• _Exercise goal_: Write out the stretch of lines below that begins at the line with "ZANZEBERN INKOGNITO (195, 187)" and ends at the line with "BERNATION RUFUS (63, 902)", including both, exactly as given and nothing more.

------ Supplied material ------

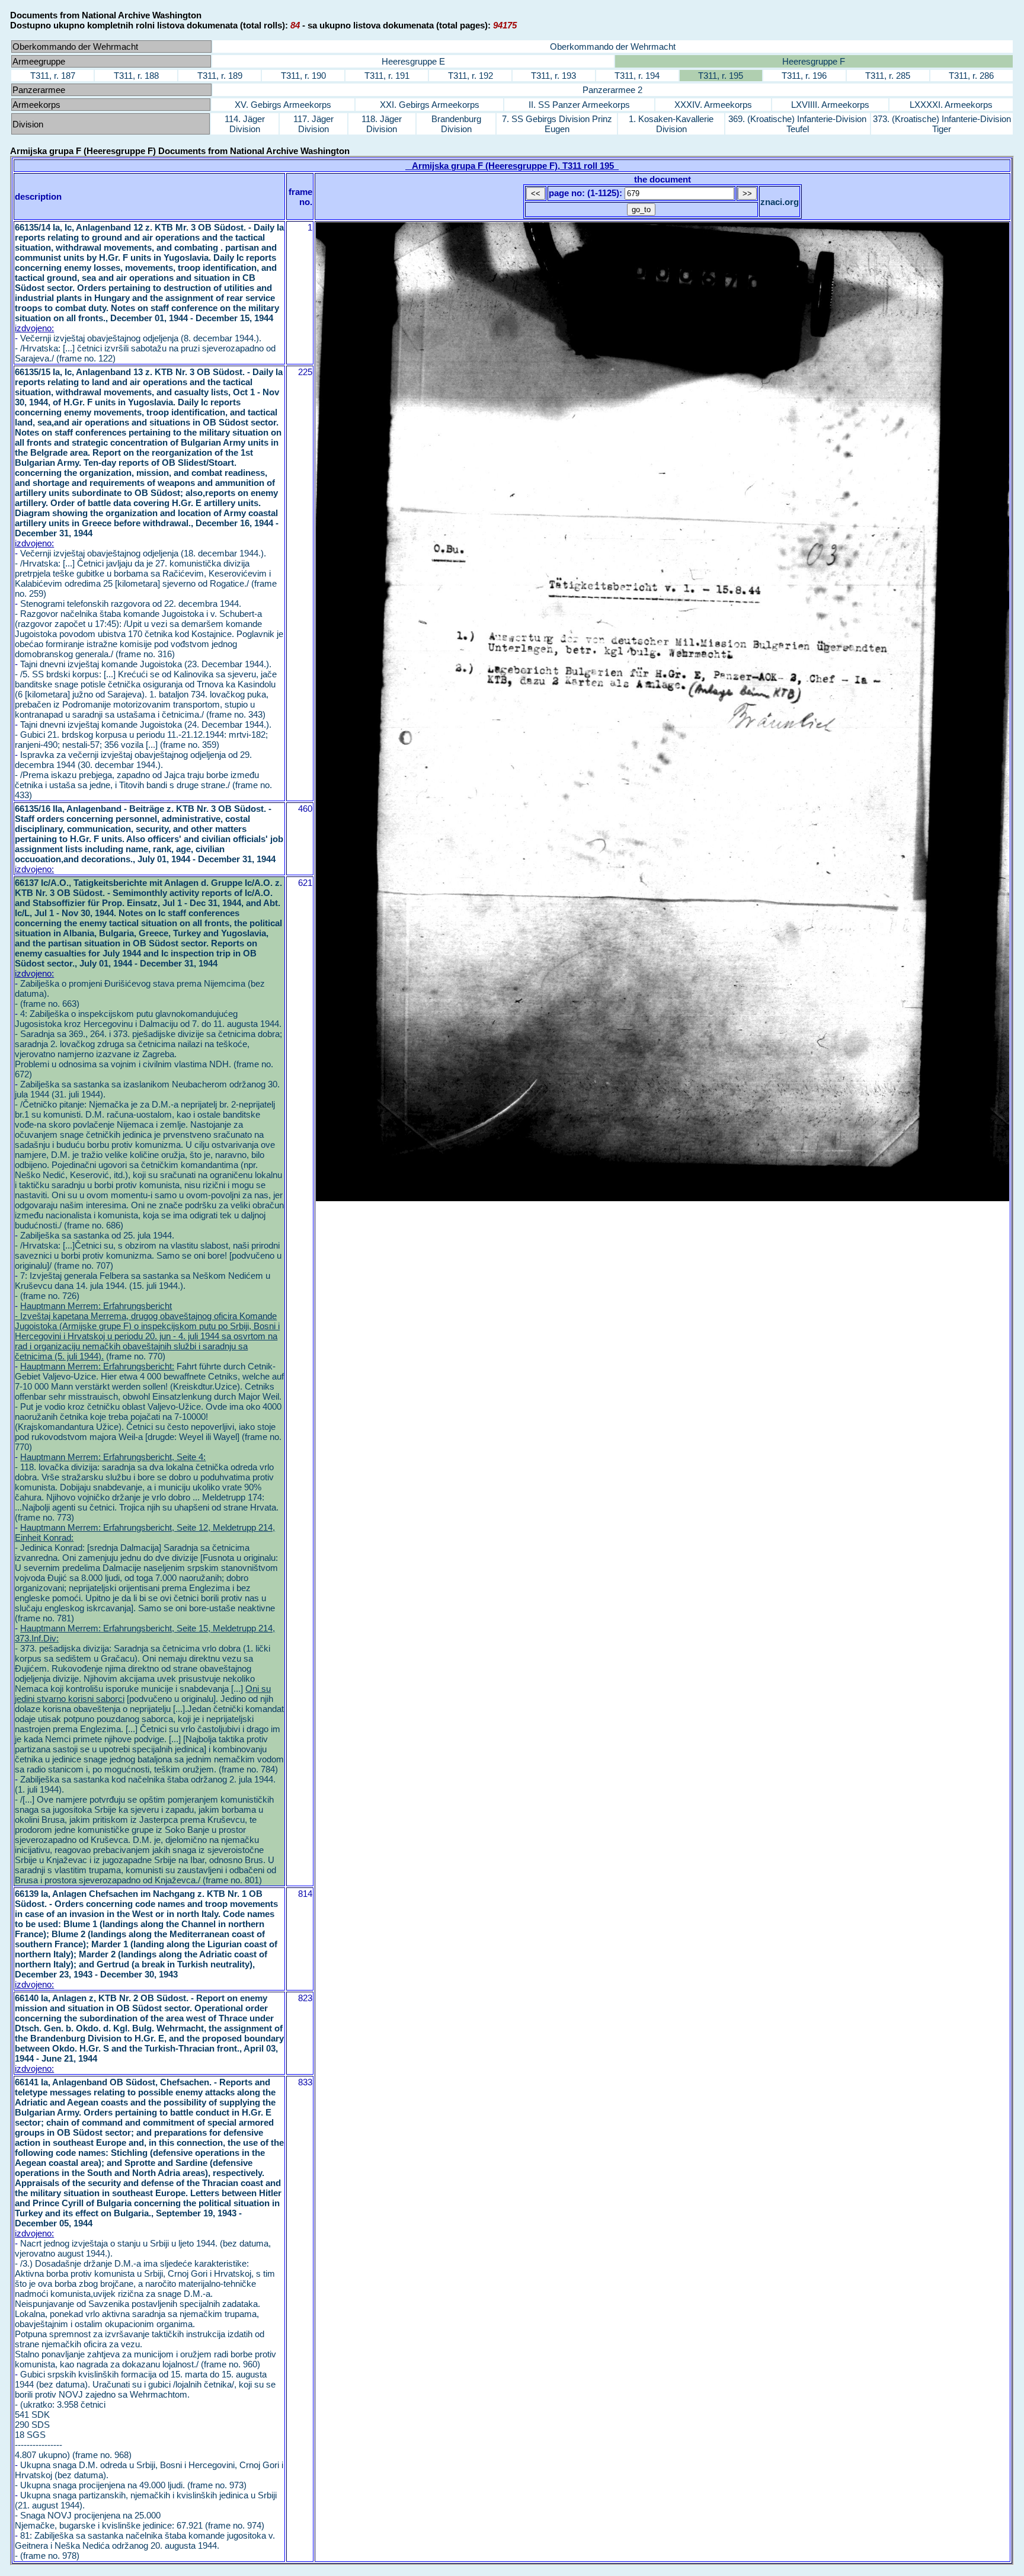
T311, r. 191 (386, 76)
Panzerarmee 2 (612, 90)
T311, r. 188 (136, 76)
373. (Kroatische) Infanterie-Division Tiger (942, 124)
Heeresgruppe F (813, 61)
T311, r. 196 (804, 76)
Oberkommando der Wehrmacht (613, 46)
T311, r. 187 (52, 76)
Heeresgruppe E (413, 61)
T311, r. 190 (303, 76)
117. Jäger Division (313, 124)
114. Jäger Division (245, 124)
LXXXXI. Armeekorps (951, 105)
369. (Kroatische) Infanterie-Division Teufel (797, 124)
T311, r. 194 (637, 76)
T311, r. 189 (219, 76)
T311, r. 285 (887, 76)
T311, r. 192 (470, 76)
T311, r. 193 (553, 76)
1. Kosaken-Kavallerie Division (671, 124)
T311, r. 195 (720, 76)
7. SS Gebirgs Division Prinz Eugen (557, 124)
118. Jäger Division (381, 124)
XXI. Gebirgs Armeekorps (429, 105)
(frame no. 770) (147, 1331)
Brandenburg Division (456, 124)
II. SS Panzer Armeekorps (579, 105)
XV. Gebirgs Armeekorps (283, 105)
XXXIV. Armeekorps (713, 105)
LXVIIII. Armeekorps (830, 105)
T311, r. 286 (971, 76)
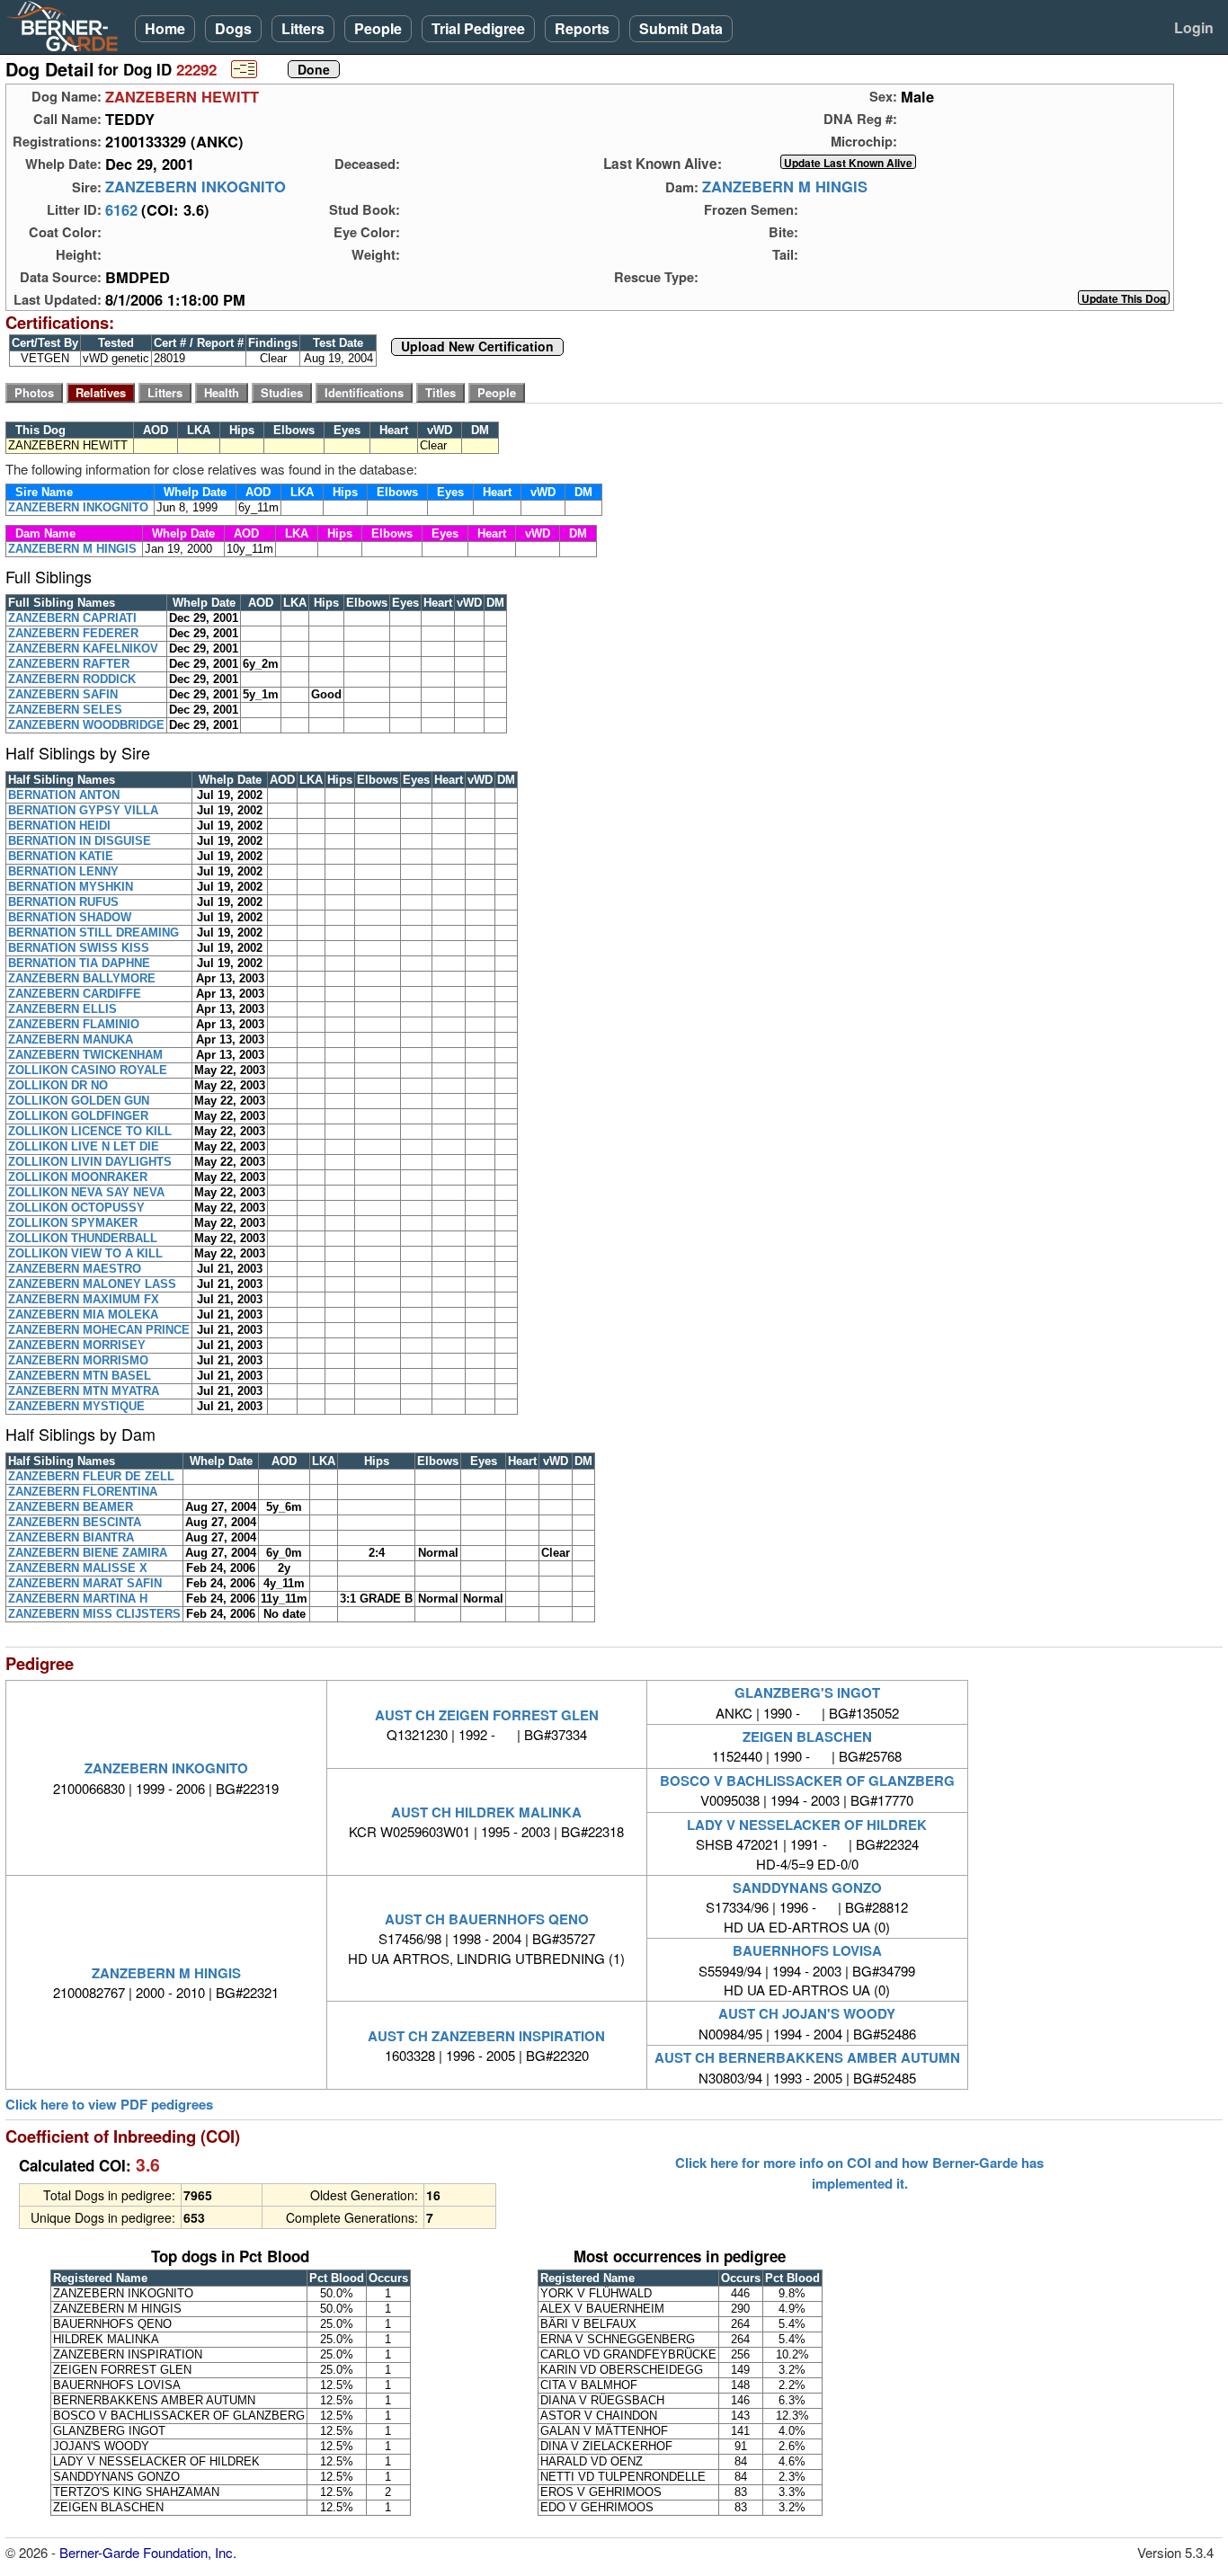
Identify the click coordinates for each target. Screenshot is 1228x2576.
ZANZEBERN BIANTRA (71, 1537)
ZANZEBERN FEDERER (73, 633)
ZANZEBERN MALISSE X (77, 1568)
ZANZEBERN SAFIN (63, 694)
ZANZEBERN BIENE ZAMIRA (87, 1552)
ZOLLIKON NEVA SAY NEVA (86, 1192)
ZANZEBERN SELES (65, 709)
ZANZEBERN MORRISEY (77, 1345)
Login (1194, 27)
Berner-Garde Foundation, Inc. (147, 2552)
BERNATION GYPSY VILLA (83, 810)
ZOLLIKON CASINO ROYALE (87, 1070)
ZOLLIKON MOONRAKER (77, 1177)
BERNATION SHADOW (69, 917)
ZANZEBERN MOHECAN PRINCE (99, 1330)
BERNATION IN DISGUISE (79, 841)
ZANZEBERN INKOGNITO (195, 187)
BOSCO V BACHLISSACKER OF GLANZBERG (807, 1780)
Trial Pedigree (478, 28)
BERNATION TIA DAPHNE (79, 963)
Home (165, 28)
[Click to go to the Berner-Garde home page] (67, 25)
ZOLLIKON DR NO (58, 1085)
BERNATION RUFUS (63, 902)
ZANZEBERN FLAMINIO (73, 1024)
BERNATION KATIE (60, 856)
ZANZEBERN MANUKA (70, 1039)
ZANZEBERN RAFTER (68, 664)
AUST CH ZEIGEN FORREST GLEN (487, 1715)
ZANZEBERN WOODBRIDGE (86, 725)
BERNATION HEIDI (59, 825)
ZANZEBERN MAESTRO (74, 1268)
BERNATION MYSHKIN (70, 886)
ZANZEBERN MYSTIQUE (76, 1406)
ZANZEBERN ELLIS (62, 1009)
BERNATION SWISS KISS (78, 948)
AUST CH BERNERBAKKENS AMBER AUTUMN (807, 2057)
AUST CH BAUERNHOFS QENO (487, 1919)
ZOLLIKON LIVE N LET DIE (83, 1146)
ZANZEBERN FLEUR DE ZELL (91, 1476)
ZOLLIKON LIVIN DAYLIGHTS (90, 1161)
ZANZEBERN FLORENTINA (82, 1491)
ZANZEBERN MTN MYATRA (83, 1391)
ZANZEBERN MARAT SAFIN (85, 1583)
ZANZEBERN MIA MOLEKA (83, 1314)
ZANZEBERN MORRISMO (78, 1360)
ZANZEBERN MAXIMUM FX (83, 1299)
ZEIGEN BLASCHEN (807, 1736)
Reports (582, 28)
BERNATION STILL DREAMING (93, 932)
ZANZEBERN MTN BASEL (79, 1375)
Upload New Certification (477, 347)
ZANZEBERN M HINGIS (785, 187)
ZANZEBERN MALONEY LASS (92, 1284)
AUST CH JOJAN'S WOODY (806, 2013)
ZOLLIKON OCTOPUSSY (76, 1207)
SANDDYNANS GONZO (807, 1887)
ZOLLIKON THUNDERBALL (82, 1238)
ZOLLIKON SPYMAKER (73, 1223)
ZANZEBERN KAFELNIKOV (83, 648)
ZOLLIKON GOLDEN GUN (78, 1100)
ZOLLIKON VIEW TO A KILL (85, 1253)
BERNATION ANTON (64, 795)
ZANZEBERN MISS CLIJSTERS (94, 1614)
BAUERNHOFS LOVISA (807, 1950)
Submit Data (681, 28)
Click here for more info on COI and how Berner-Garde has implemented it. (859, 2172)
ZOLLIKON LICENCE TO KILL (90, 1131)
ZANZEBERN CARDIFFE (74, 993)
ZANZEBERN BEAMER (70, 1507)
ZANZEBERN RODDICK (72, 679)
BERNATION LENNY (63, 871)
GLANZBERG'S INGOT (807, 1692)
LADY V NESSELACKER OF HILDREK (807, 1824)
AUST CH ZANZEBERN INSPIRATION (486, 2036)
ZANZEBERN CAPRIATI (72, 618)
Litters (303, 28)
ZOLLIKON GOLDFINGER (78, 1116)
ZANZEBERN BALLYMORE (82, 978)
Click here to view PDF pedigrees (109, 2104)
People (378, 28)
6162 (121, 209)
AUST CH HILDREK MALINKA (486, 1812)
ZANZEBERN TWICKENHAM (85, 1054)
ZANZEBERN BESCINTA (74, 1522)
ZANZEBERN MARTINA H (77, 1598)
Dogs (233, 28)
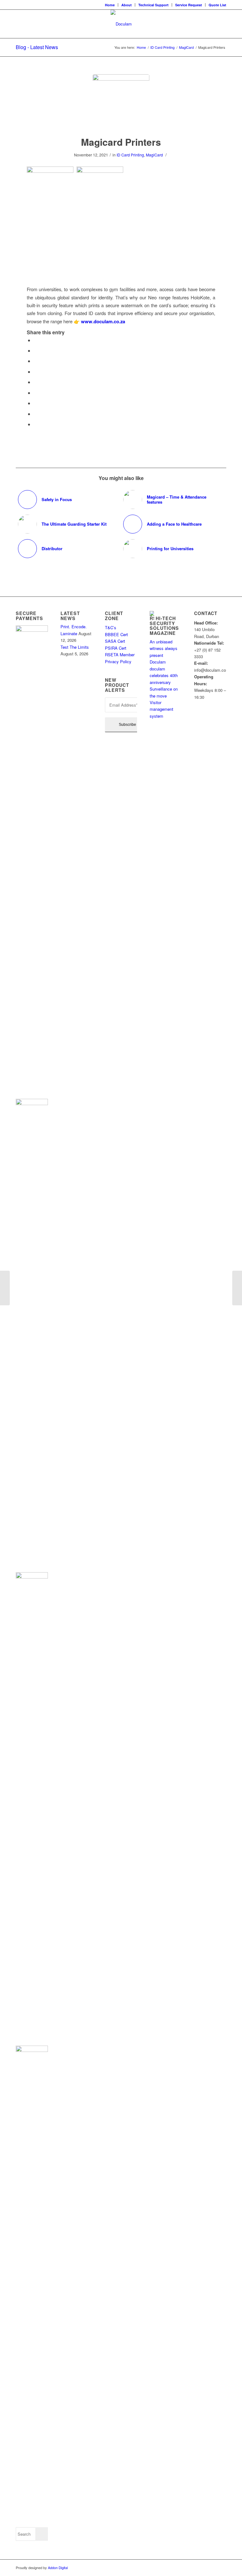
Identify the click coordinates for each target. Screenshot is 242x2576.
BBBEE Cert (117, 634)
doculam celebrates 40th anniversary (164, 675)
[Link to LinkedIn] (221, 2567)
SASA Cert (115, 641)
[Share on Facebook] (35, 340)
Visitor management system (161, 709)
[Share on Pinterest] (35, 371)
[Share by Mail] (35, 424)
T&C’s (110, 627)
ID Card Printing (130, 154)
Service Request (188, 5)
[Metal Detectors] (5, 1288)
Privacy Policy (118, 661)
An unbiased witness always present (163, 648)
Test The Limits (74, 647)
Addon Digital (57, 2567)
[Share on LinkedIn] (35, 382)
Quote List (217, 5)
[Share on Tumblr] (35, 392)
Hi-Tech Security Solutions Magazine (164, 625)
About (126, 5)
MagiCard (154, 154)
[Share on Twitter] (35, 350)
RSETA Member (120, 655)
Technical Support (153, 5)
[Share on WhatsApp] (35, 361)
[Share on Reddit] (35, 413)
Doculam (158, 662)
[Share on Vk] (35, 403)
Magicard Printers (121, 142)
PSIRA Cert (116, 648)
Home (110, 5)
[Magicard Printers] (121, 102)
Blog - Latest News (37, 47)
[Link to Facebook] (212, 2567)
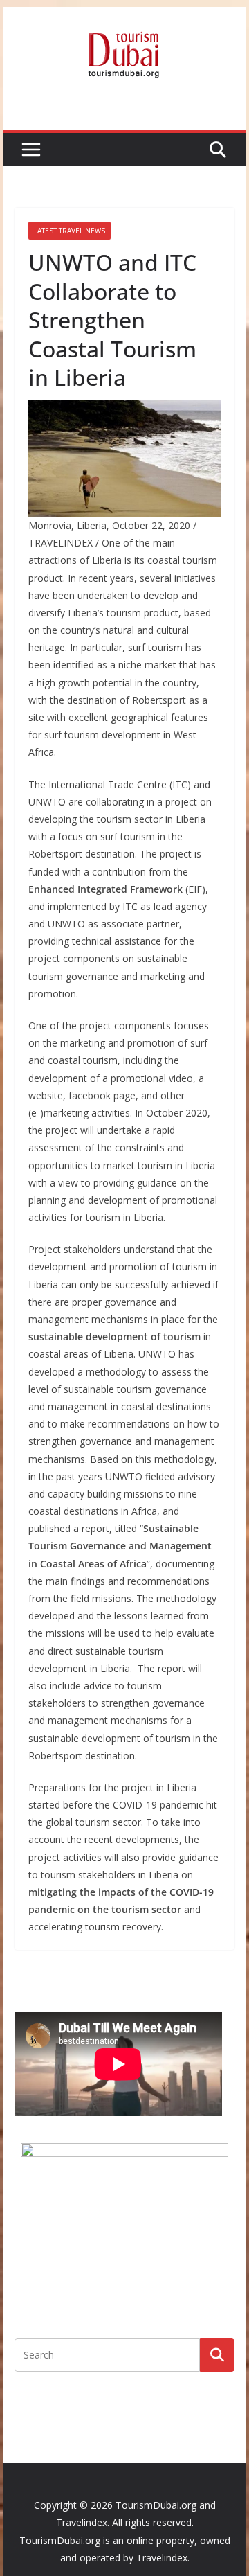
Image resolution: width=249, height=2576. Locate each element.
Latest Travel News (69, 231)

------

• _Answer space_:
ZANZEBERN INKOGNITO (195, 187)
BOSCO V BACHLISSACKER OF GLANZBERG (807, 1780)
Trial Pedigree (478, 28)
BERNATION TIA DAPHNE (79, 963)
Home (165, 28)
[Click to go to the Berner-Garde home page] (67, 25)
ZOLLIKON DR NO (58, 1085)
BERNATION RUFUS (63, 902)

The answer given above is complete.